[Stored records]
•••••

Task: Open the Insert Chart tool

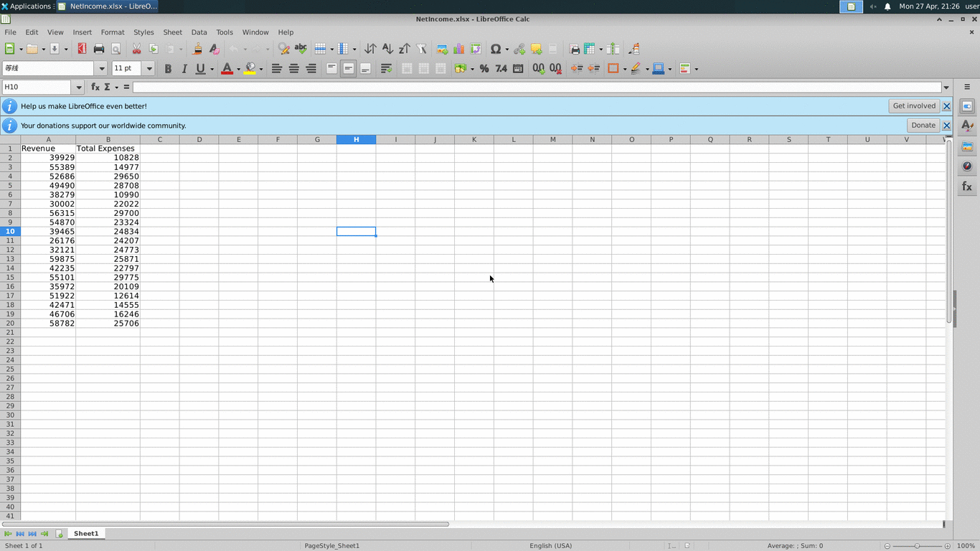Action: point(458,48)
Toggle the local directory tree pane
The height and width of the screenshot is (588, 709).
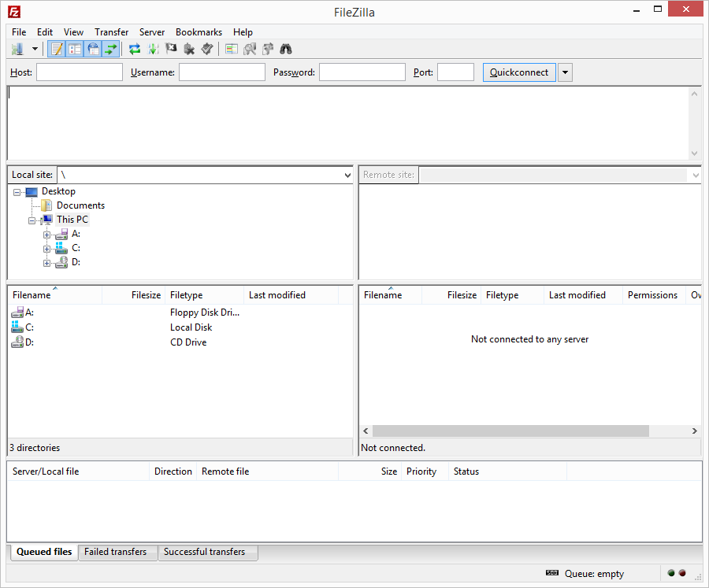click(x=75, y=49)

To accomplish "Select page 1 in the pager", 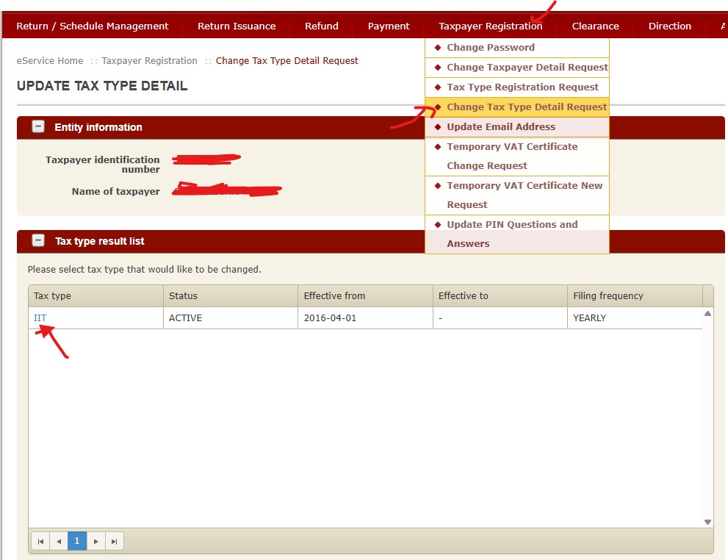I will click(x=77, y=541).
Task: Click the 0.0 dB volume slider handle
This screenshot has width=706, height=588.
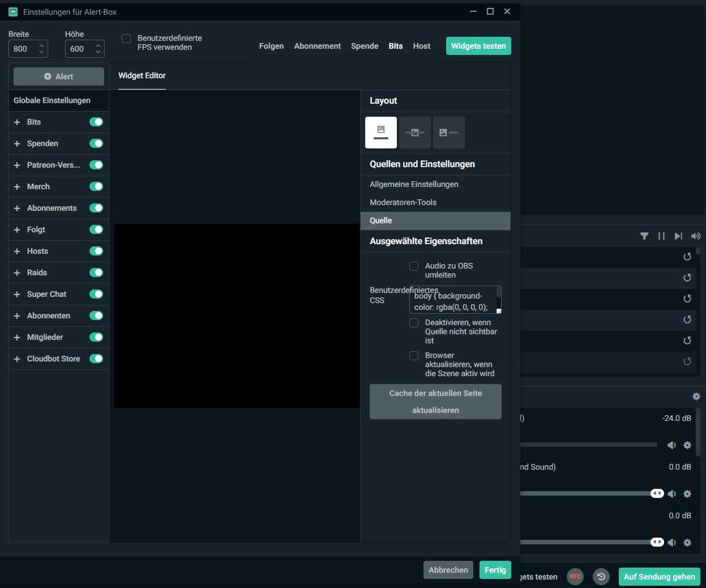Action: [657, 493]
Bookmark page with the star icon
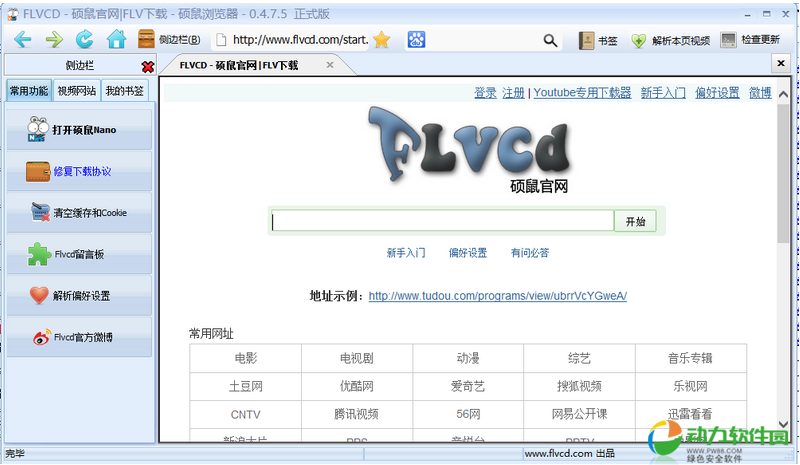The image size is (800, 465). (x=381, y=40)
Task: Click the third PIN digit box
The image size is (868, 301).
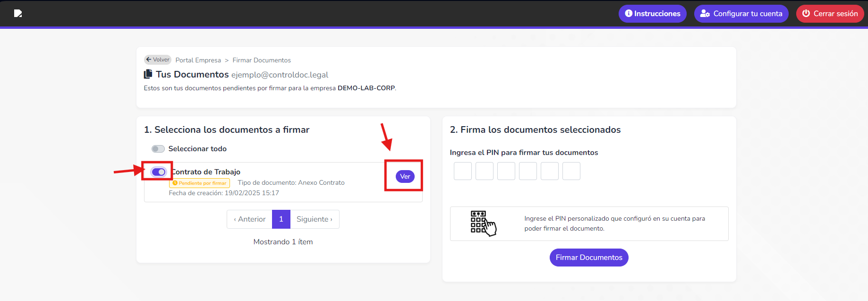Action: pos(506,171)
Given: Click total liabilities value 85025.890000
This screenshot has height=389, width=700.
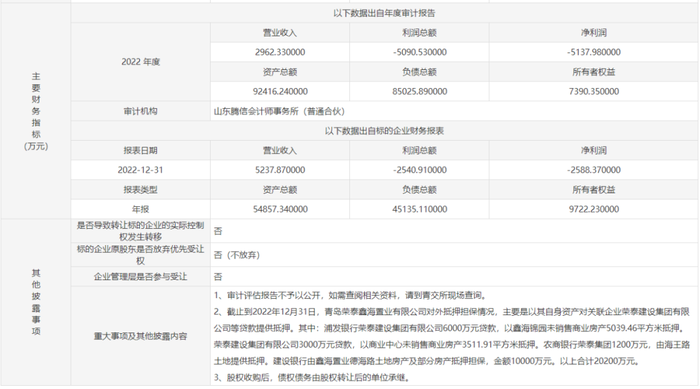Looking at the screenshot, I should coord(420,92).
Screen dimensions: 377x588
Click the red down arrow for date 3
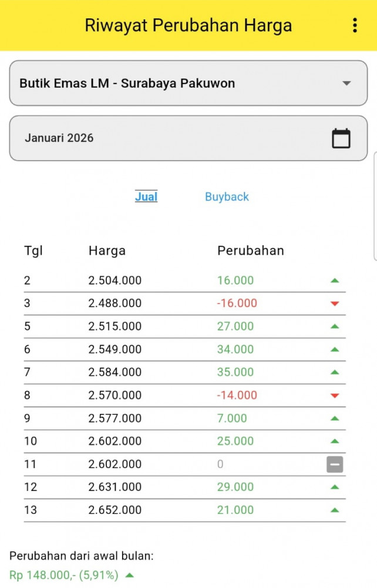335,303
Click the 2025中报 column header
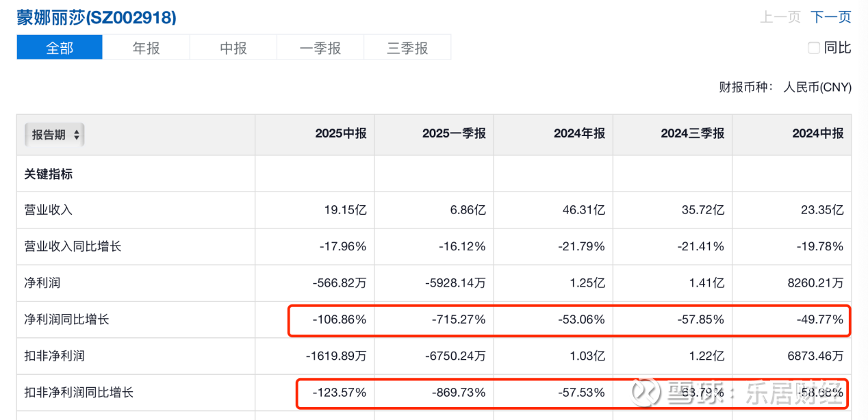Viewport: 868px width, 420px height. (340, 133)
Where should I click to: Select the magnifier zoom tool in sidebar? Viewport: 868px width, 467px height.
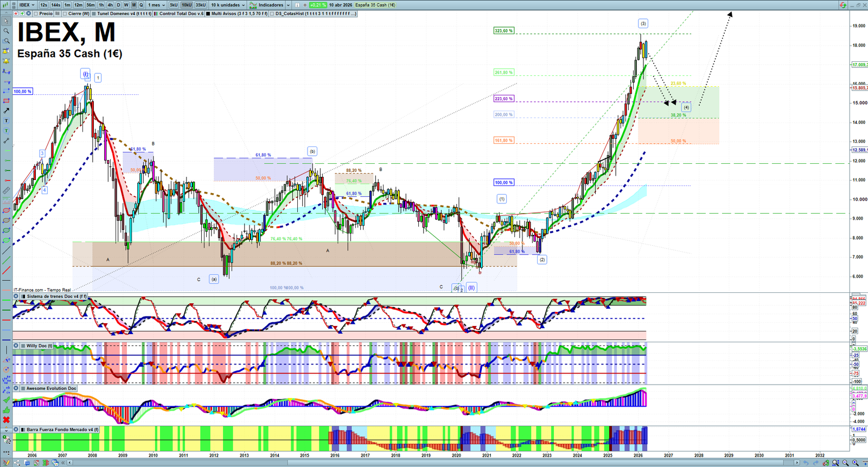coord(6,31)
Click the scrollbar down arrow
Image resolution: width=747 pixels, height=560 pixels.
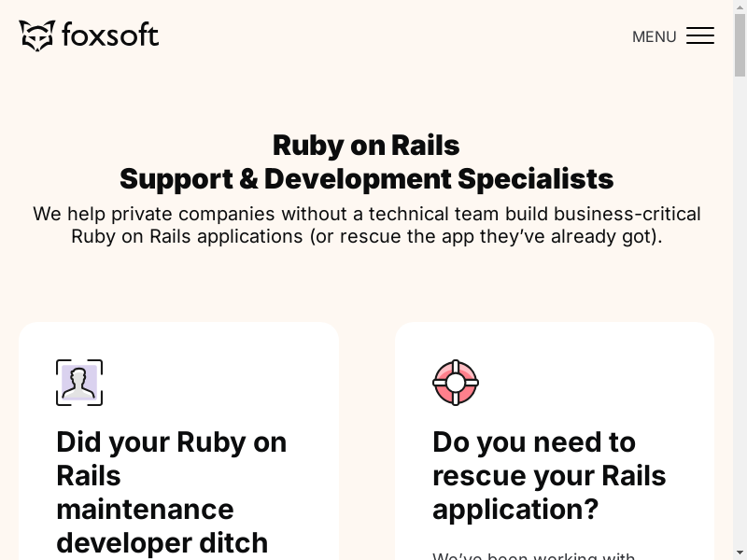point(740,553)
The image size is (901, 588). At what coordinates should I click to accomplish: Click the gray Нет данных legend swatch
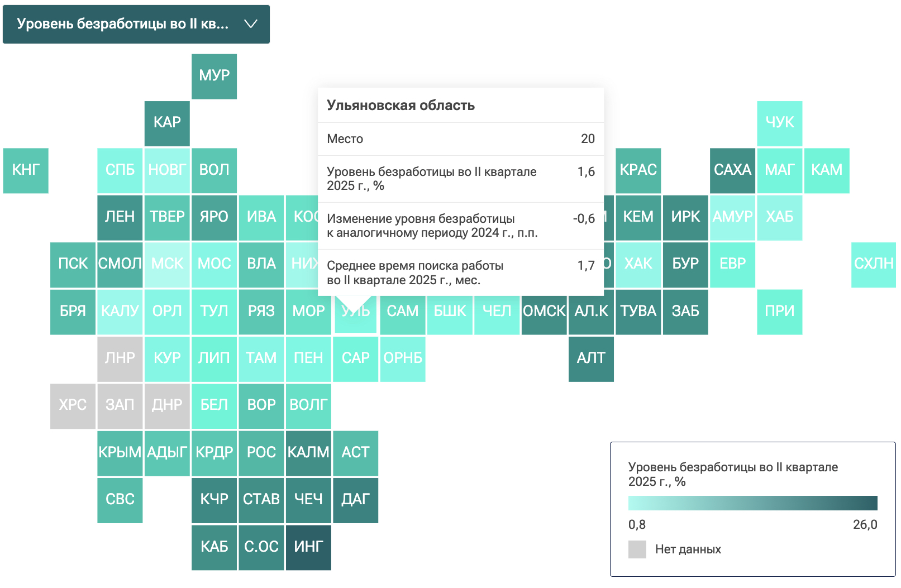(637, 549)
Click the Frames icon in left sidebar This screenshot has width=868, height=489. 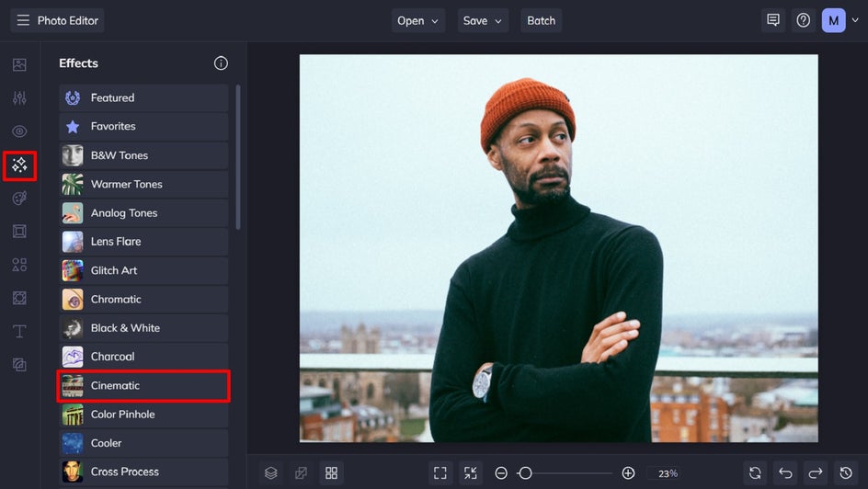tap(19, 232)
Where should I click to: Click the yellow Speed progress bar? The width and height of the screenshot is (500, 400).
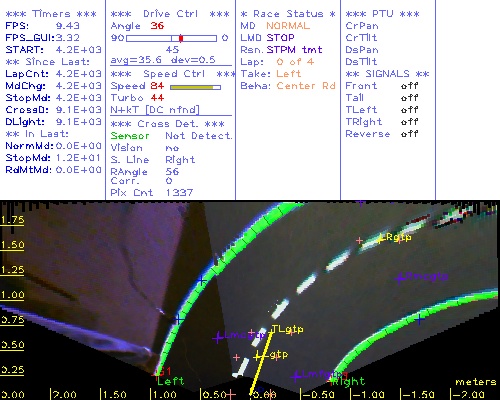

•••••

• [Task]:
Go back to the lines above and output, exactly as they stand, the ones from the line containing "Bookmark page with the star icon" to the line containing "Given: Click total". Leave all pictures behind.

• [Task answer]:
Bookmark page with the star icon
The image size is (800, 465). (x=381, y=40)
Task: Click the third PIN digit box
The image size is (868, 301).
Action: pos(506,171)
Given: Click total liabilities value 85025.890000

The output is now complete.